Rosalba se unió a las madres buscadoras siete meses después, tras una llamada anónima en la que nombraron a Alejandro como una de las seis víctimas encontradas en fosas cerca del pueblo llamado Mármol, al sur de Mazatlán. Las buscadoras hallaron osamentas y restos con cal, ropa y zapatos quemados, huellas de llantas endurecidas por la lluvia.

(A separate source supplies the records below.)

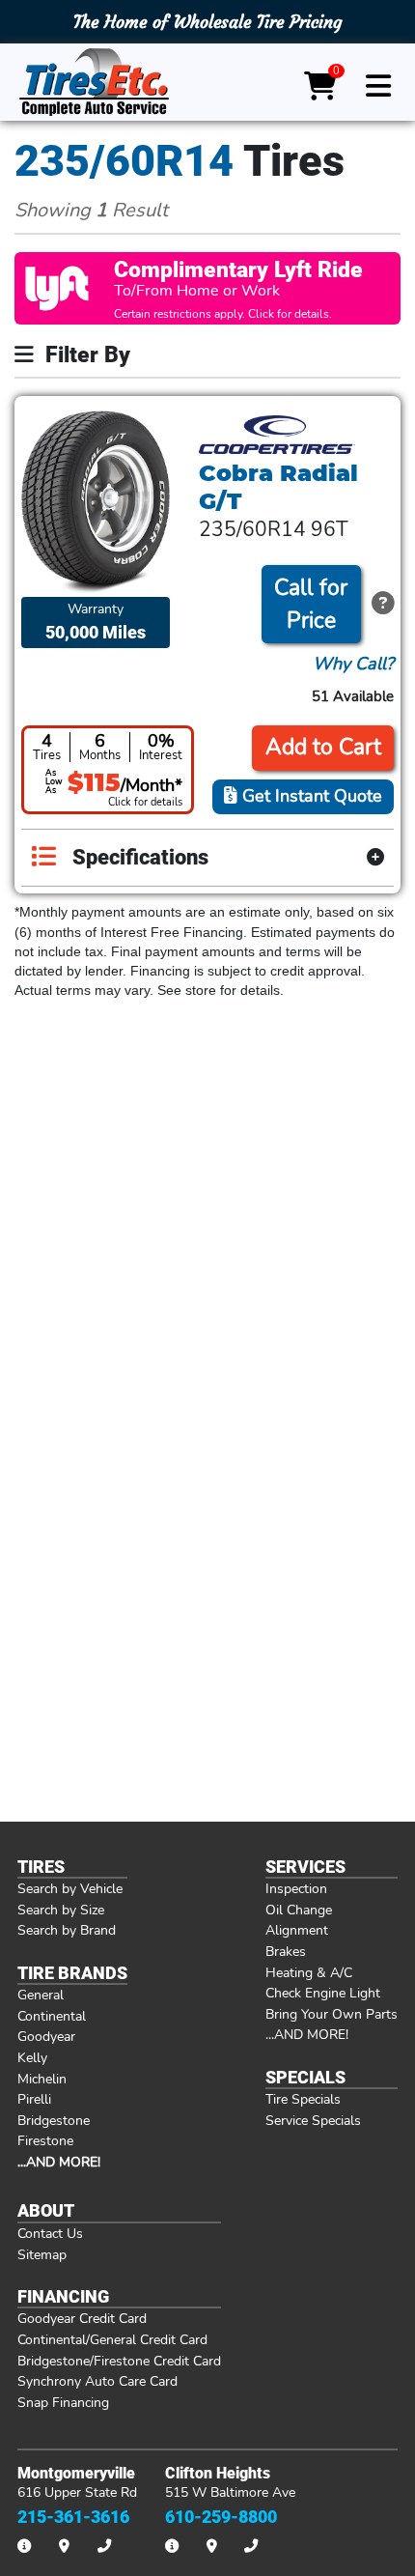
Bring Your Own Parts (331, 2014)
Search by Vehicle (70, 1888)
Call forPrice (310, 604)
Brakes (285, 1951)
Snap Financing (63, 2402)
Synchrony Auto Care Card (97, 2381)
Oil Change (298, 1909)
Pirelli (34, 2099)
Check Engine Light (322, 1992)
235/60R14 (124, 160)
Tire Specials (303, 2099)
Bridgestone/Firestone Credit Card (119, 2360)
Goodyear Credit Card (82, 2318)
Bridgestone (53, 2120)
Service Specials (313, 2120)
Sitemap (42, 2254)
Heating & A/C (308, 1972)
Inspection (296, 1888)
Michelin (42, 2078)
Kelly (32, 2057)
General (40, 1994)
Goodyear (46, 2036)
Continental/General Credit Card (112, 2339)
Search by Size (60, 1909)
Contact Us (50, 2233)
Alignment (296, 1929)
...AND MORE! (306, 2034)
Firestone (45, 2140)
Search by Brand (66, 1929)
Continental (51, 2015)
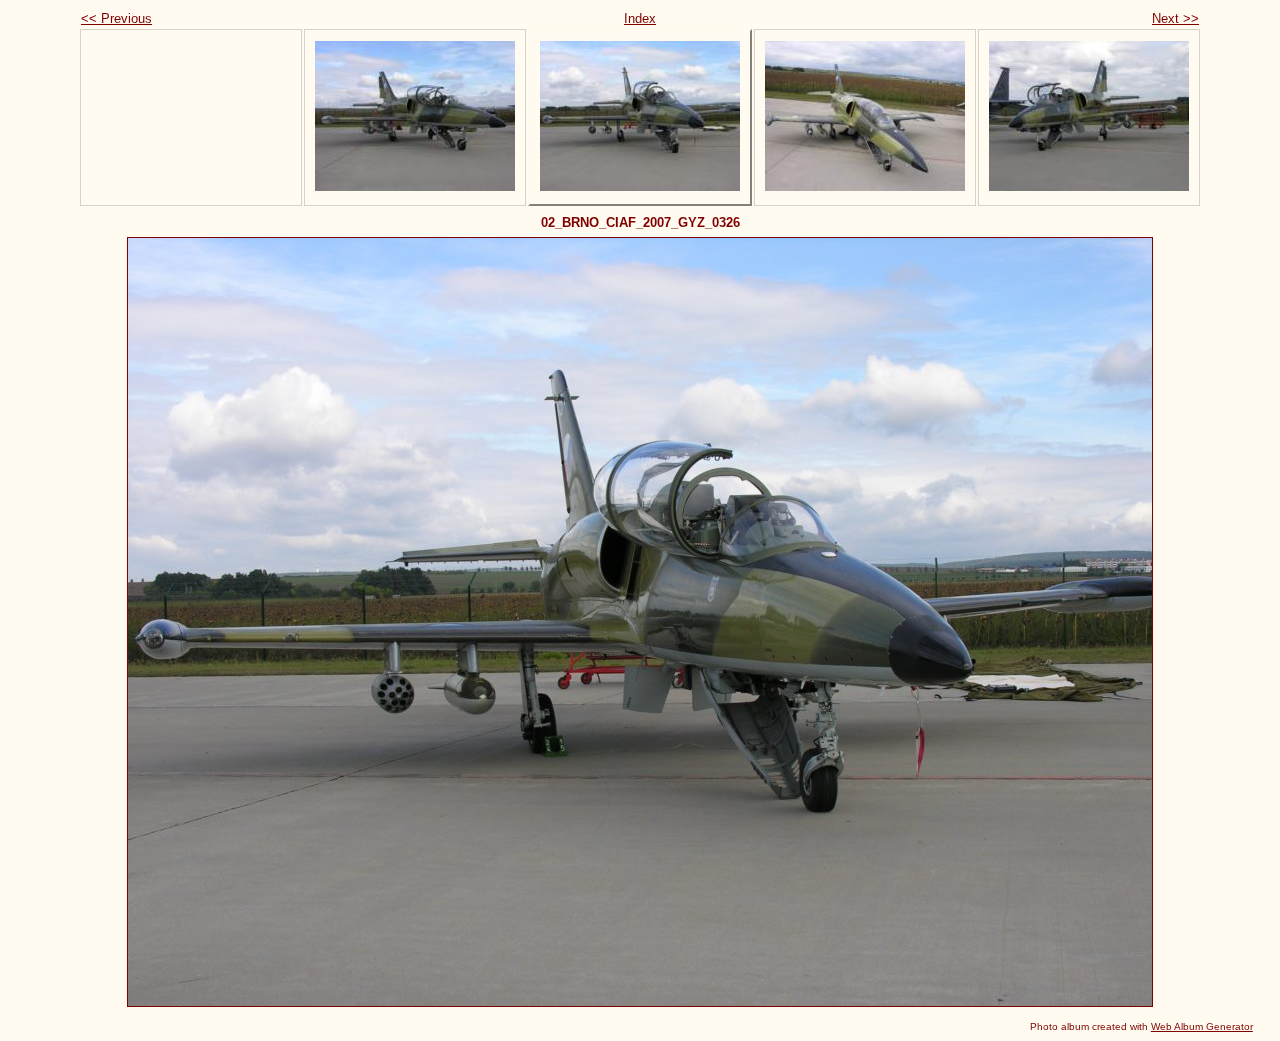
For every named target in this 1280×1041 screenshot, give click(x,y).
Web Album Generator (1202, 1026)
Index (640, 18)
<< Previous (116, 18)
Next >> (1175, 18)
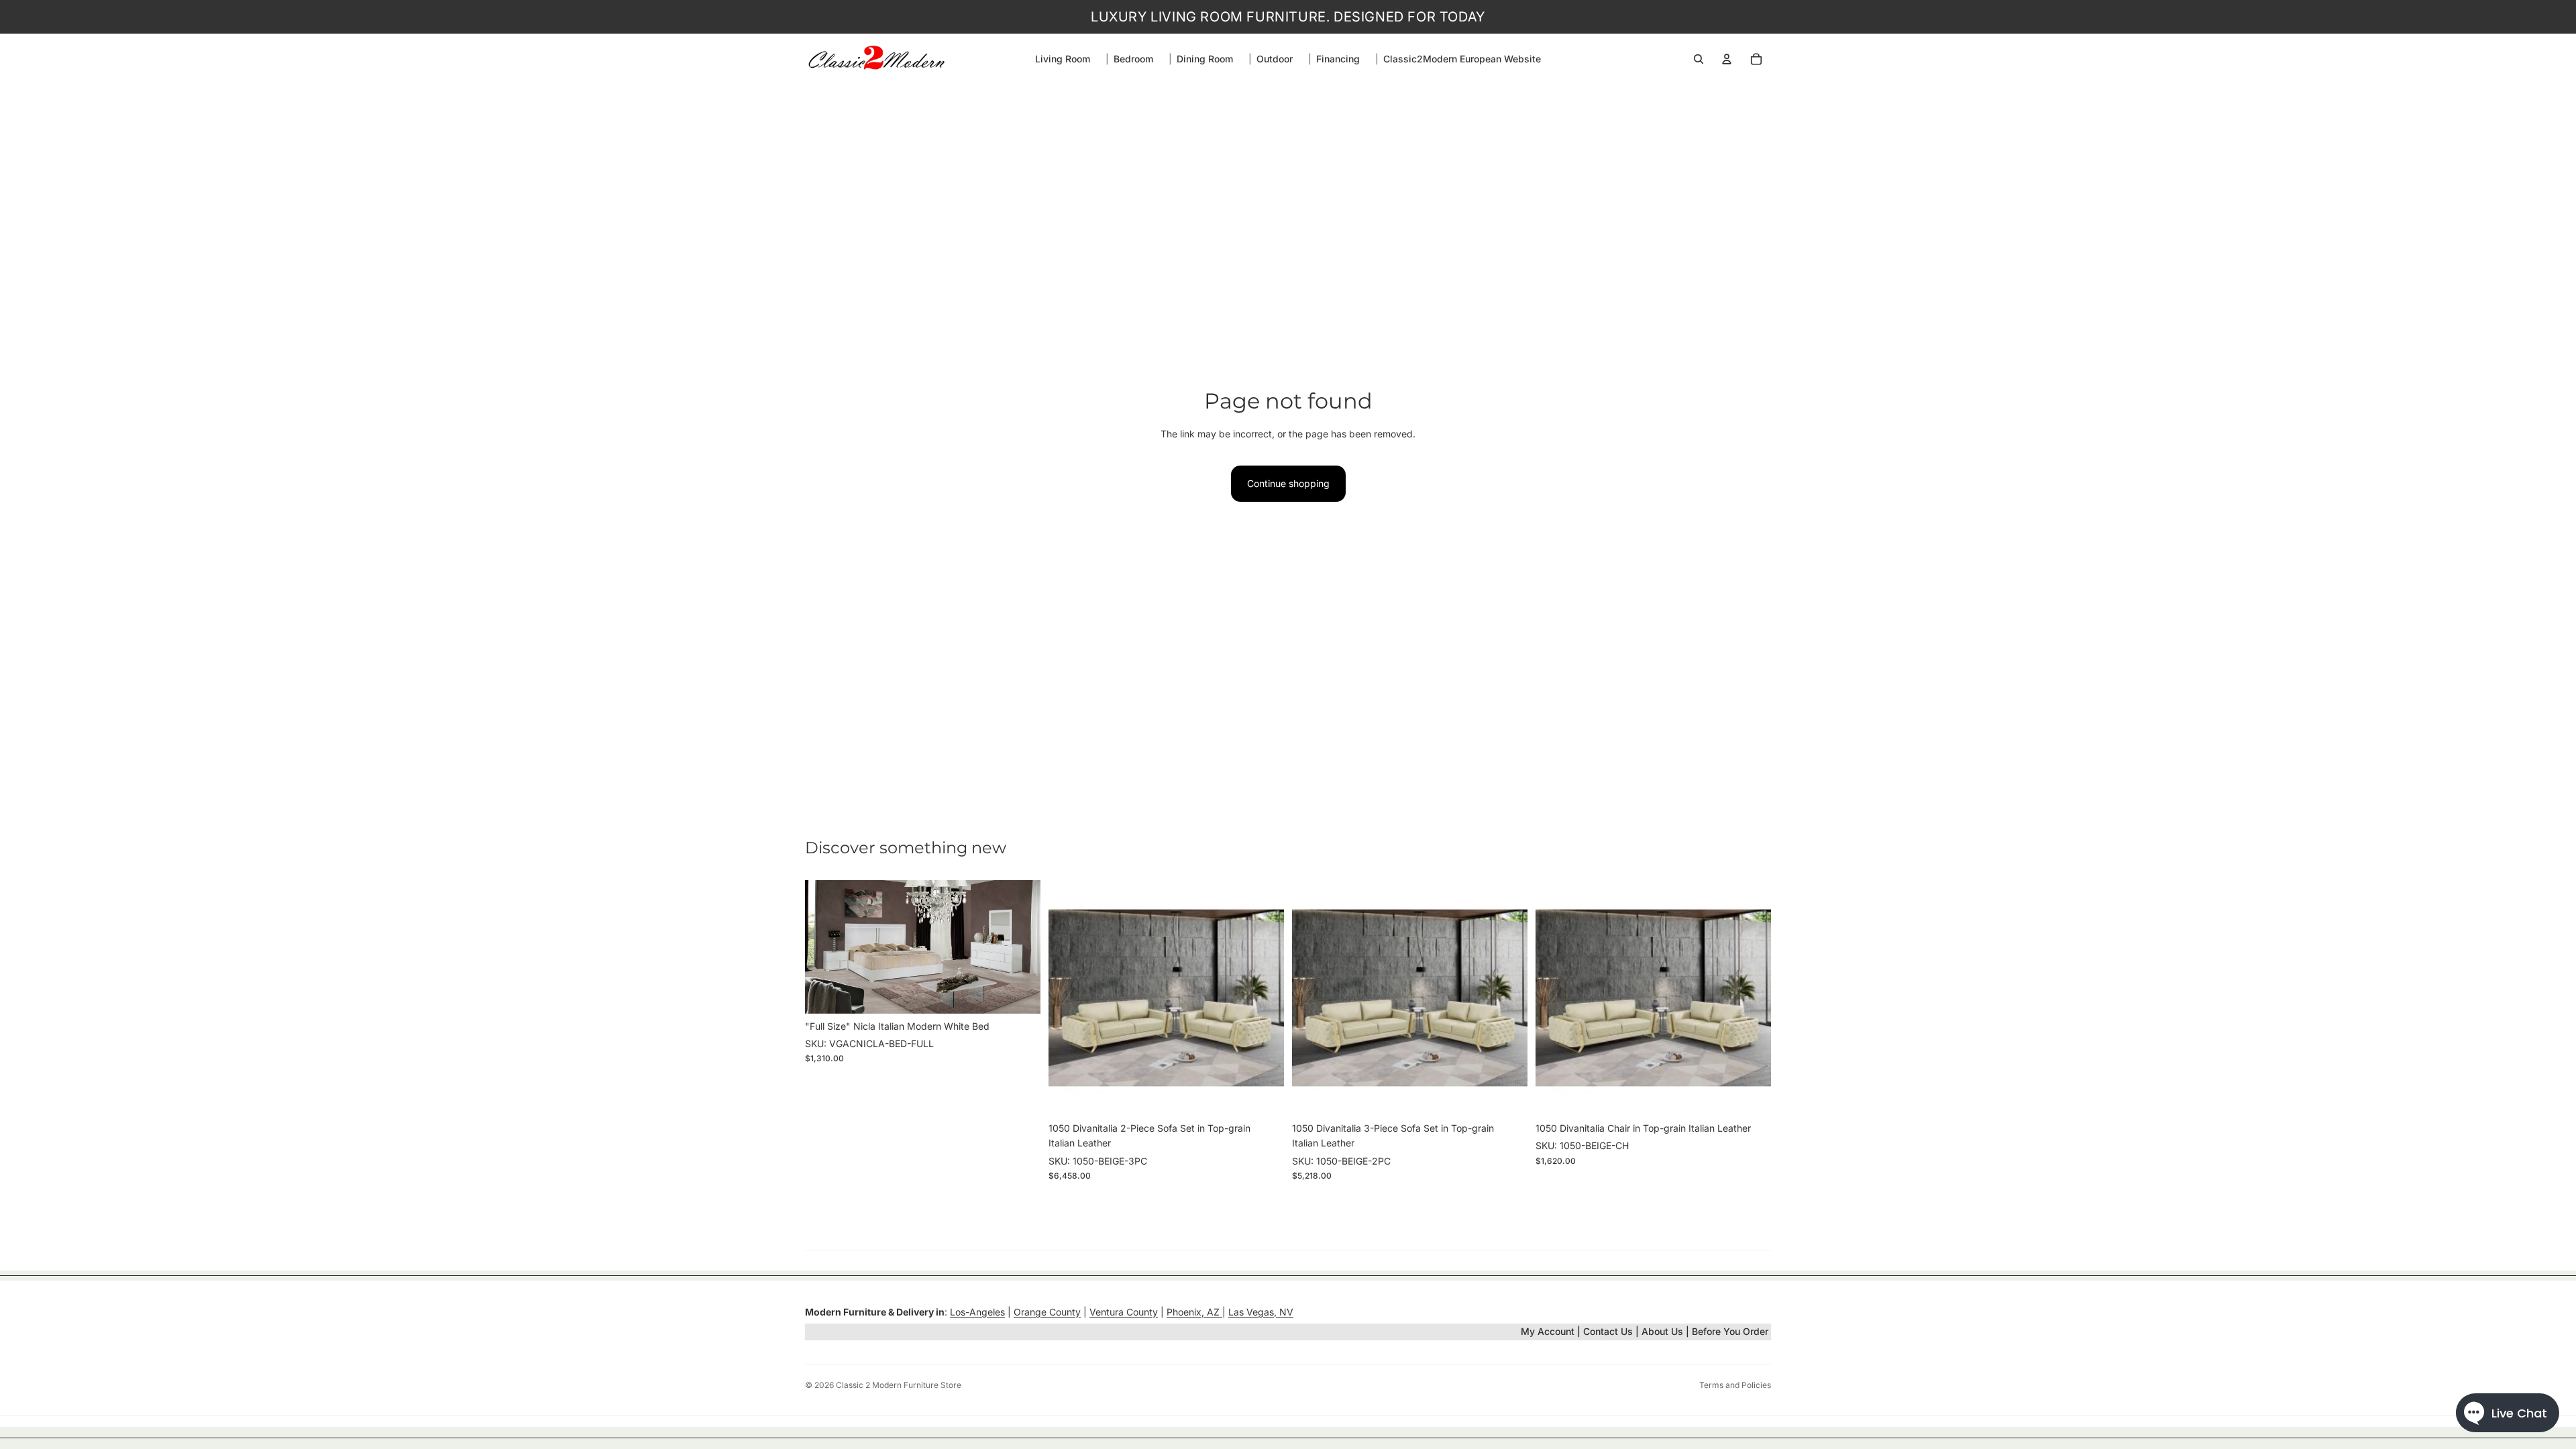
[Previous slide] (825, 947)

Cinco meses después, la Fiscalía General no ha dado razón de esos restos.

El ADN de Rosalba y su hija están ahí desde septiembre, pero la respuesta ha sido fatal: “No hay genetista que los identifique”.

Maricela Carrizales, madre de Ismael Alejandro Martínez Carrizales, joven desaparecido en julio de 2020, aseguró que desde la nueva oleada de violencia que comenzó en septiembre de 2024 ha localizado con más madres buscadoras del colectivo Por las Voces sin Justicia hasta 50 cuerpos en fosas, algunas de cinco y seis metros, hechas con retroexcavadora. También montones de ropa quemada, sobres de droga y cintas con cabello pegado.

De todos estos hallazgos, solo tres personas han sido identificadas, pues la respuesta ha sido la misma: “No hay genetista”.

La localización de cuerpos y fosas se ha intensificado con la guerra entre “chapitos” y “mayos”, una cuyas violencias incluyó la desaparición de personas. La Fiscalía General suma más de 2,300 casos en casi 12 meses.

Maricela y su colectivo han escuchado un relato que se repite en boca de jóvenes localizados con vida: en Concordia, allá arriba en la sierra, está lleno de cuerpos de jóvenes reclutados, muchos sacados de centros de rehabilitación. Uno de los muchachos que regresó habló de un grupo de “unas 600 personas” llevadas en varias camionetas, reunidas desde distintos centros de rehabilitación.

“¿Pero quién va a ir por ellos? Las autoridades suben y saben qué está pasando, pero los están dejando allá arriba”, dijo Marisela.